This tool validates the content of YAML and JSON files against a supplied rules file in order to find problems in a programmatic, repeatable manner.
go build -o evaluator
./evaluator -h
Usage of ./evaluator:
-data string
YAML / JSON file to validate (default "data.json")
-errors
show rule processing errors (default true)
-rules string
validation rules (default "rules.yaml")
-severity string
severity level: info, warning, error (default "info")
The rules are specified in YAML as follows:
values:
...
loop:
...
rules:
- id: 0
message: redpanda.developer_mode is enabled
category: general
severity: info
predicate: redpanda.developer_mode == true
Predicate expressions (which determine whether a rule should fire) are written using Expr, an expression evaluator for Go.
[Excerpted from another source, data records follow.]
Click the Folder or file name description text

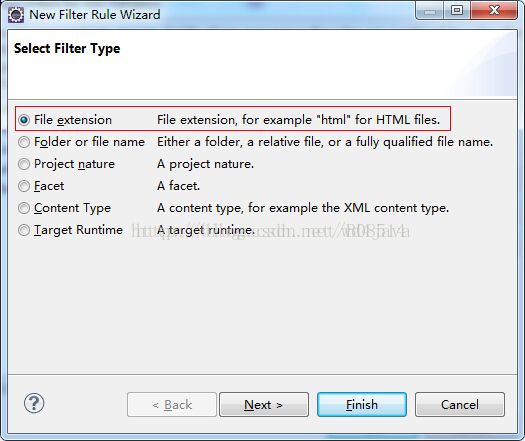[x=325, y=142]
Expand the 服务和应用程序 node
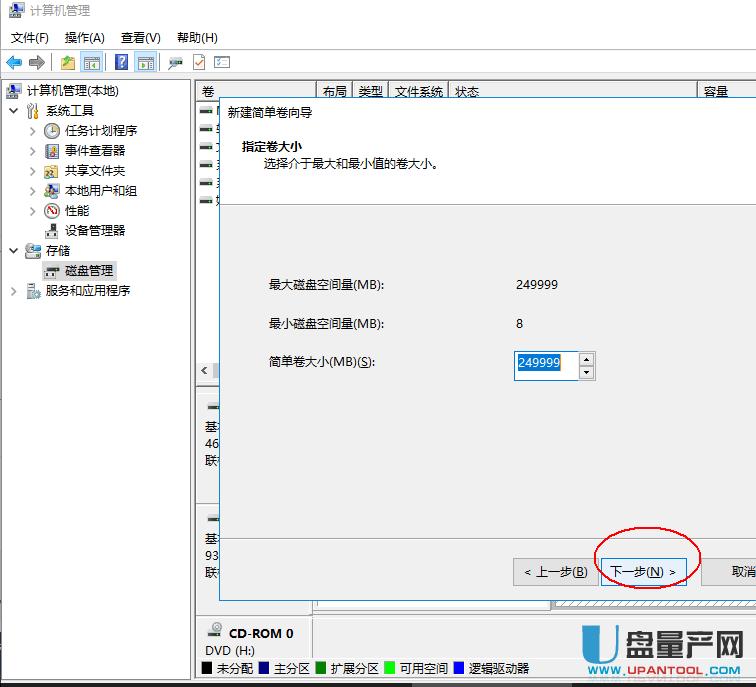Viewport: 756px width, 687px height. [x=14, y=291]
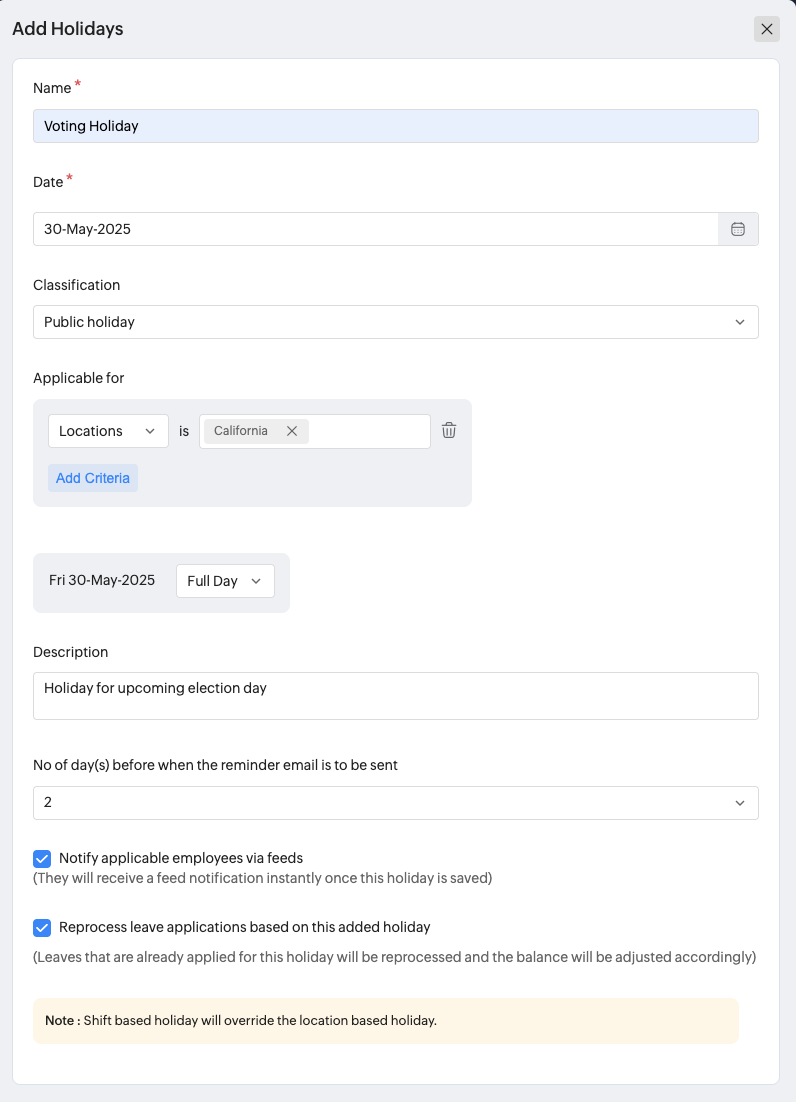Screen dimensions: 796x1102
Task: Click the Date input field
Action: pos(375,229)
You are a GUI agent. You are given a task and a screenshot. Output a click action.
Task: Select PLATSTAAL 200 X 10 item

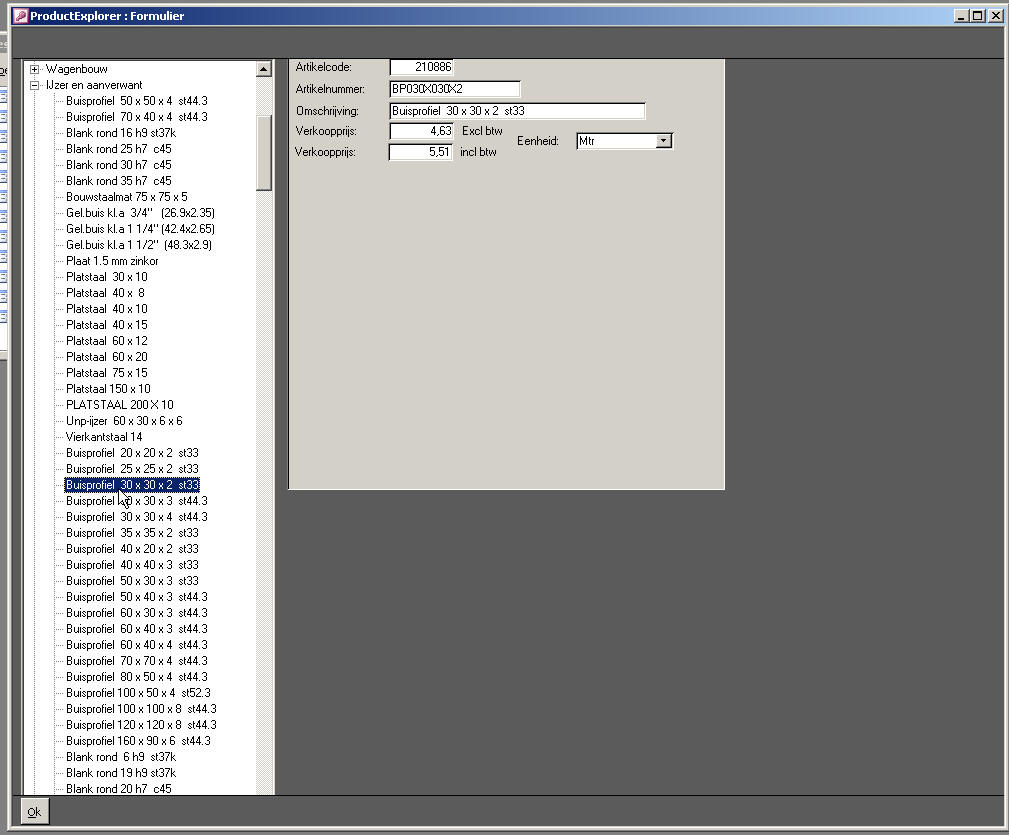pos(119,405)
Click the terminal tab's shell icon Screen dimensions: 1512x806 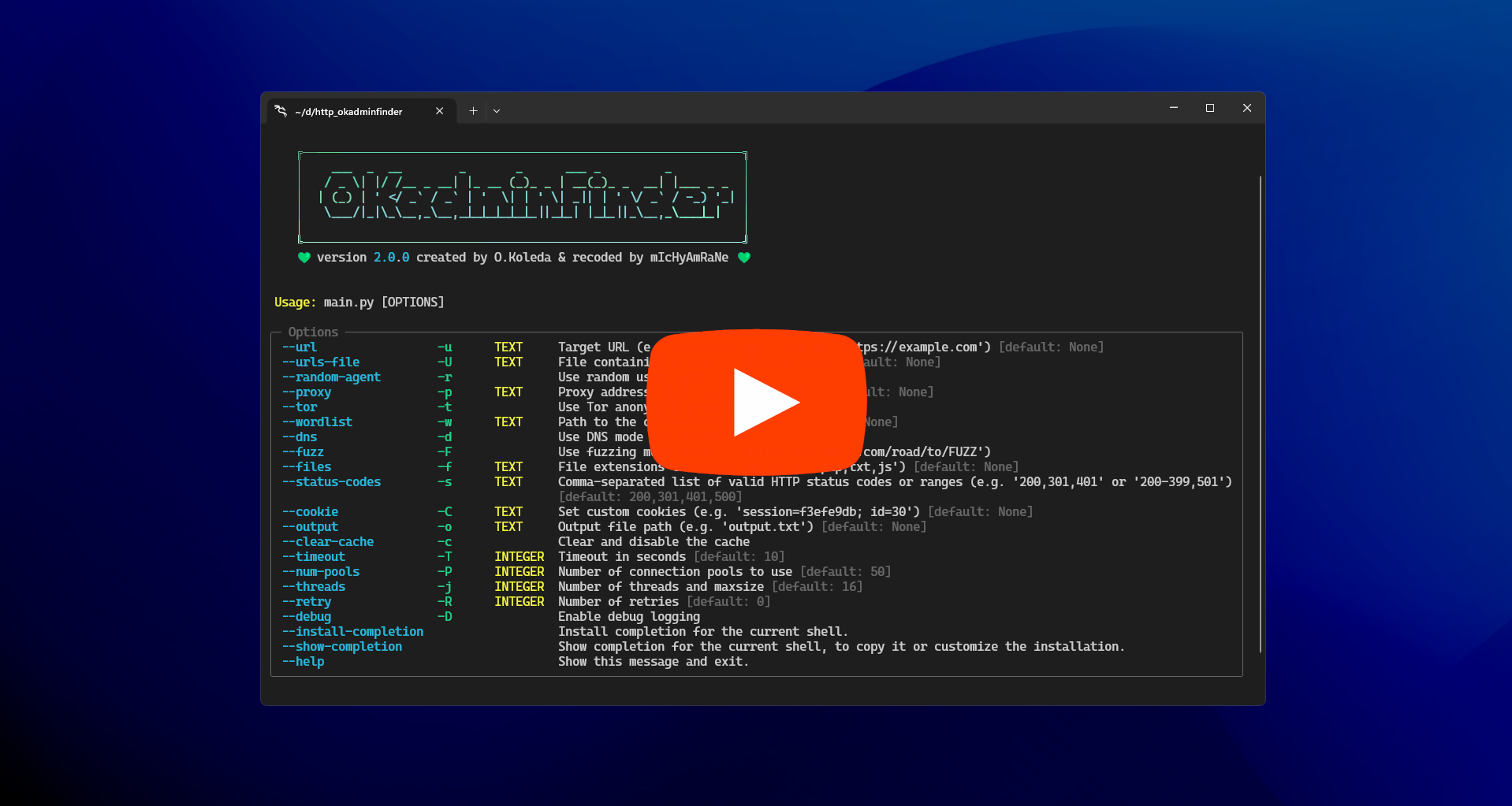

Every predicate expression should return a boolean value to indicate pass/fail
There are three levels of rule severity: info
, warning
and error
. By default, all rules are evaluated
at runtime and reported on. If required, the severity can be increased to warn or error (suppress the evaluation of
less-critical rules).
In some circumstances, it may be required to suppress rule evaluation if another rule has already reported a finding.
For example:
rules:
- id: 1
message: topic auto creation is enabled and developer mode is disabled
category: general
severity: warning
predicate: >
redpanda.auto_create_topics_enabled == true &&
redpanda.developer_mode == false
suppresses: [2]
- id: 2
message: topic auto creation is enabled
category: general
severity: info
predicate: redpanda.auto_create_topics_enabled == true
In this example, we can see that if the first rule evaluates as true, then there is no need for
the second rule to be evaluated. This can be achieved by adding suppresses: [2]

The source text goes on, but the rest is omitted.